Acabem com a conservação da Natureza, se faz favor...

Portugal tem cerca de 8% do seu território classificado como áreas protegidas, a que acresce mais 12% se considerarmos o estatuto comunitário de sítio da Rede Natura. Ou seja, um quinto do país deveria beneficiar de investimentos que os distinguissem das outras áreas. Esses investimentos deveriam ser feitos em conservação da Natureza, nas suas diversas valências: biodiversidade, paisagem e população local. Sem apostas integradas e credíveis nestes três vectores não faz sentido exitirem áreas protegidas, parece algo de bom senso.

Gerir e conservar bem as áreas protegidas - ao contrário do que pensam, na sua ignorância, os detractores na aposta em investimentos de conservação da natureza -, tem enormes vantagens económicas, porque um país sem preocupações em biodiversidade, perde a sua paisagem, perde mesmo o seu interesse turístico. E eu já nem me queria referir o aspecto integeracional. Porém, nada disto se tem visto nos últimos anos em Portugal; diria mesmo nas últimas duas décadas.

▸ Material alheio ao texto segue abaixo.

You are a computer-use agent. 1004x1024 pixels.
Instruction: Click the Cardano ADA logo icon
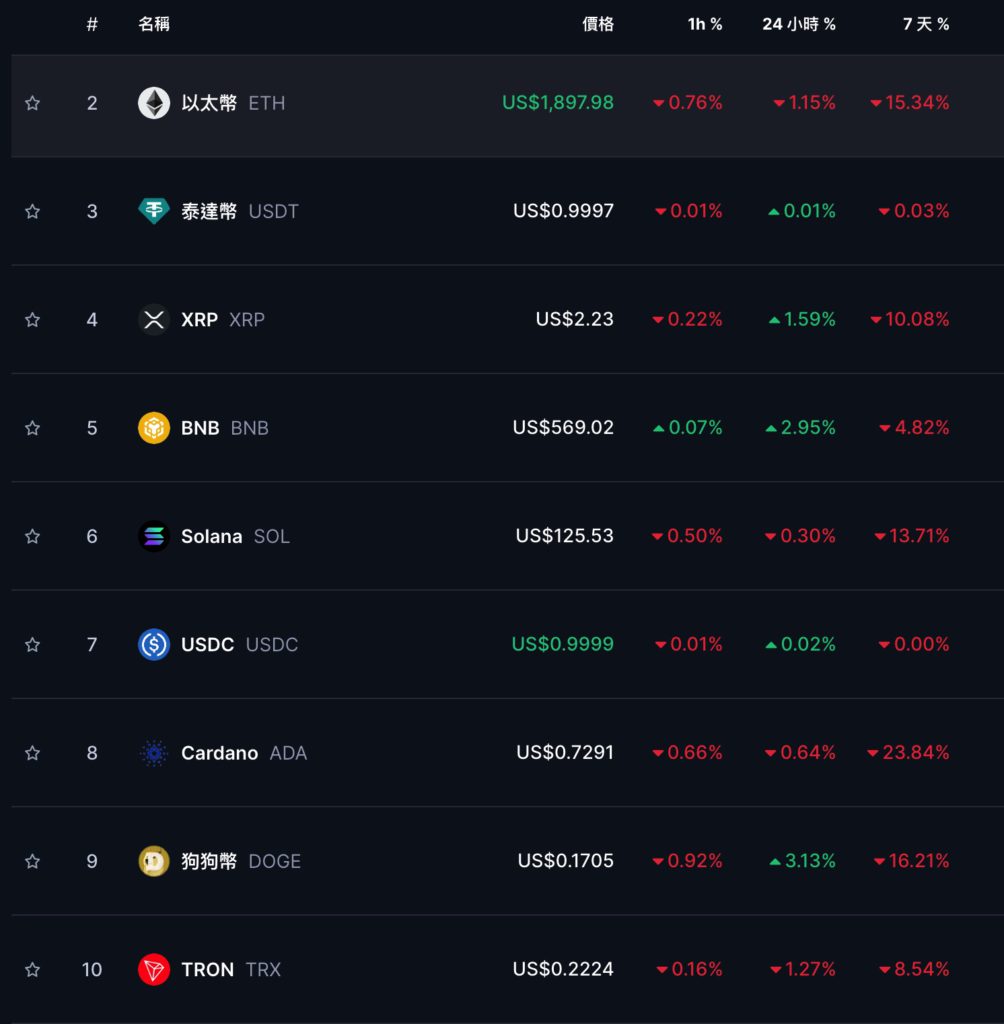coord(154,753)
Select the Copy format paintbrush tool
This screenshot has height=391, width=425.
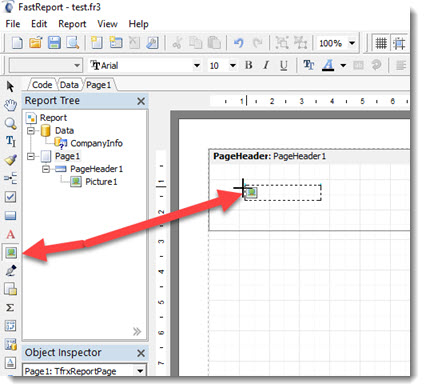tap(10, 160)
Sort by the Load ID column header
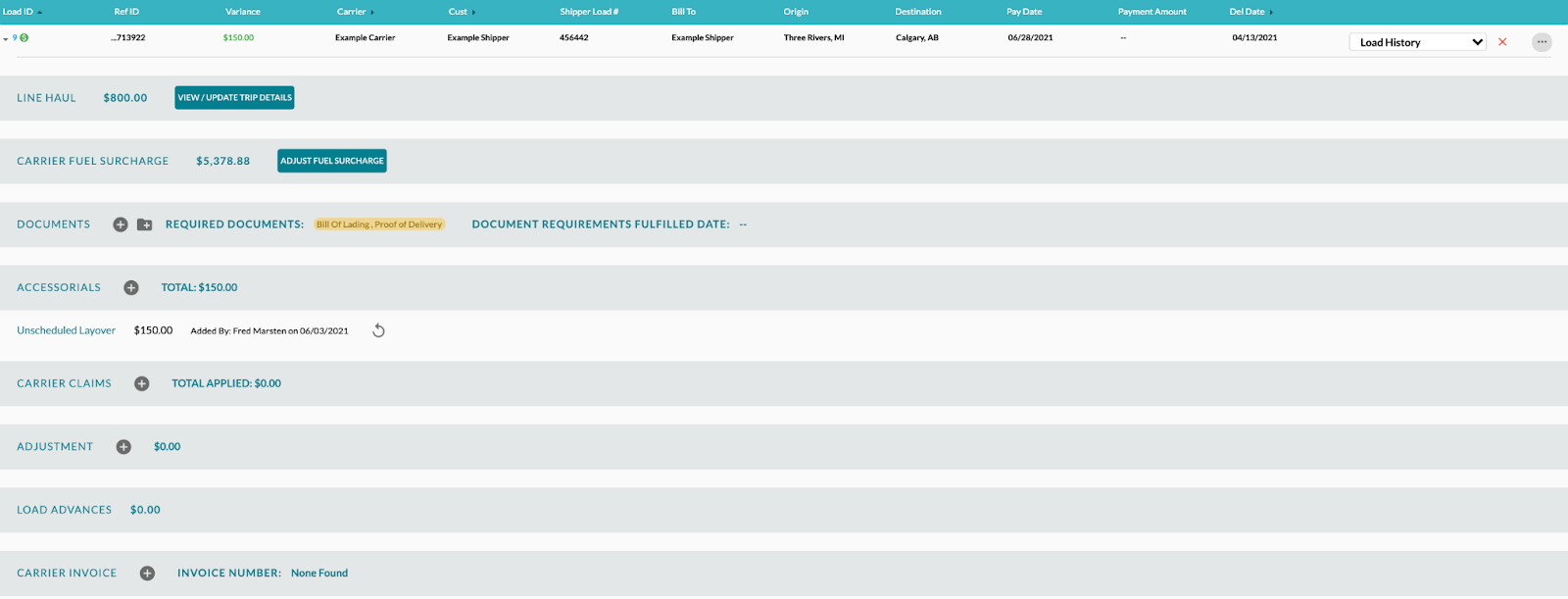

Actualmente, as áreas protegidas não apenas estão ao abandono. São mais maltratadas do que as restantes áreas do país não protegidas - e estou a falar das pessoas ou daquilo que interessa às pessoas. Se não vejamos. Onde há mais atrasos no saneamento básico? Onde se bebe a pior água canalizada? Onde faltam mais escolas? Onde há mais falta de médicos? Onde há mais falta de actividades culturais? Onde a economia está mais depauperada? E, helas, onde são mais frequentes os incêndios florestais? Vejam e hão-de reparar que onde há menos de tudo isto é nas localidades situadas nas áreas protegidas.

E, claro, neste aspecto, os sucessivos Governos têm sido coerentes. Se não apoiam as populações humanas, seria criminoso apoiar os animais. De forma muito democrática, não apoiam nenhuns.

Por isso, já não me surpreende que o Orçamento para o próximo ano do Instituto de Conservação da Natureza diminua ainda 18% em relação a 2006. Por mim, reduzia-se 100%. Desse modo, acabava a palhaçada da pseudo-conversação da Natureza e o Governo português ,liderado por um antigo ministro do Ambiente, assumia claramente que se está borrifando para a conservação da Natureza, para a biodiversidade, para a paisagem, para as pessoas que ali vivem (e pela ordem inversa do que aqui escrito...).